Mark Mitchell announced the availability of GCC 4.0.3. He explains, “this release is a bug-fix release for problems in GCC 4.0.2. GCC 4.0.3 contains changes to correct regressions from previous releases, but no new features.” GCC 4.0.2 was released nearly 6 months ago in September of 2005. GCC 4.1.0 was released in early March of 2006.
As a developer, I think GCC is too obsessed with code performance. I think it is already equal or better with best existing cometitors (icc, msc) except for small minority of fpu-intensive scientific apps where icc excels. What thay need to focus on IMO is compile time, which is horror and doesn’t get any better with time.
Yes, you’re right. If they increased code performance, compile time is bigger..right?
You could, you know, build without optimization. Compile goes a lot faster then.
You could, you know, build without optimization.
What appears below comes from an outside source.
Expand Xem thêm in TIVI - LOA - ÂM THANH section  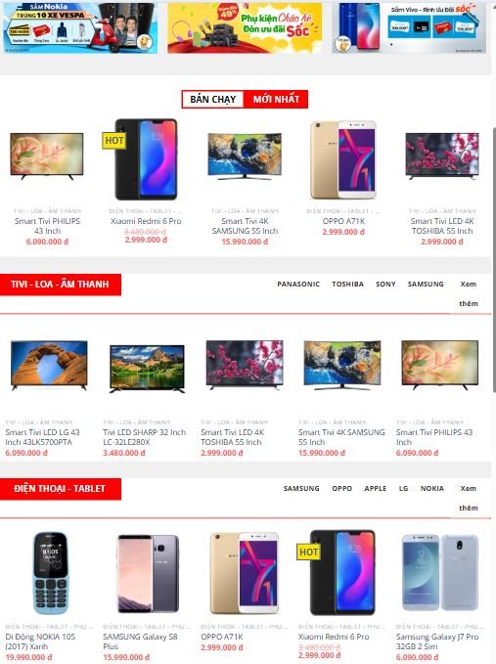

Compile goes a lot faster then.
But it is not uncommon for weird bugs to be introduced only in optimized builds. Therefore, you usually want to test as much as possible with the same compiler settings you’ll use for the shipping product.
I am also a developer, and I have the opposite opinion that you do. For simple user apps, performance probably doesn’t matter, but when you have an application where performance matters, it *really* matters. The compilation time might need some improvement, but it isn’t that bad. If your compile times really bother you that much, maybe you need to a) check that your makefiles/buildscripts don’t recompile the whole world when you change one file b) get a faster development machine or c) look into something like distcc
The amount of time I spend waiting on compiles is trivial compared to the amount of time I have to wait for a test run of my code to complete.
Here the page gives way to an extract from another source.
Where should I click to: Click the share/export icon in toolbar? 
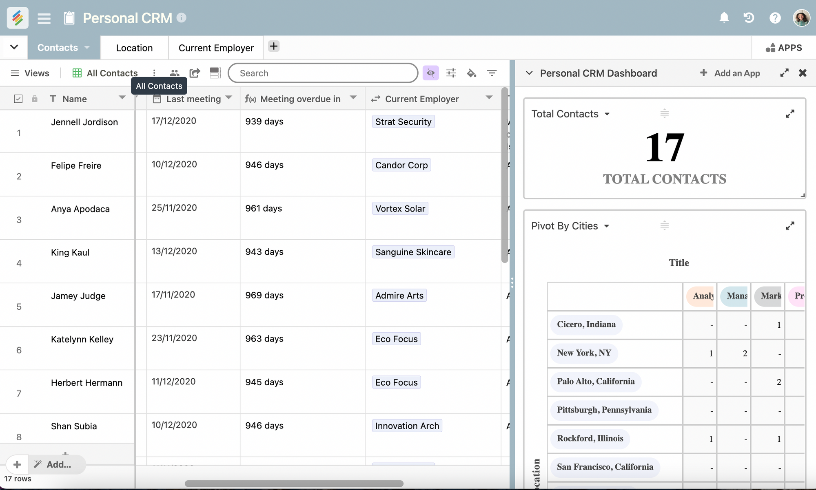point(194,73)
You’ve got to be kidding. People have been complaining for years that GCC sucks because the code is not as fast as ICC (according to some benchmarks; some of those claims are even completely not backed up by any data), even though the difference is not noticable in 99% of the cases. And now people complain that GCC is too obsessed with performance? That just shows that people don’t know what they want.
You obviously aren’t talking about C++ performance here. It’s just now reaching decent performance compared to C. The improvements in the optimization code can now largely be shared between most of the languages GCC supports. So if you only use C then there’s not a whole lot that you’re getting out of this right now, but for the whole GCC project it means faster code for everyone, and more code coverage, i.e. fewer bugs.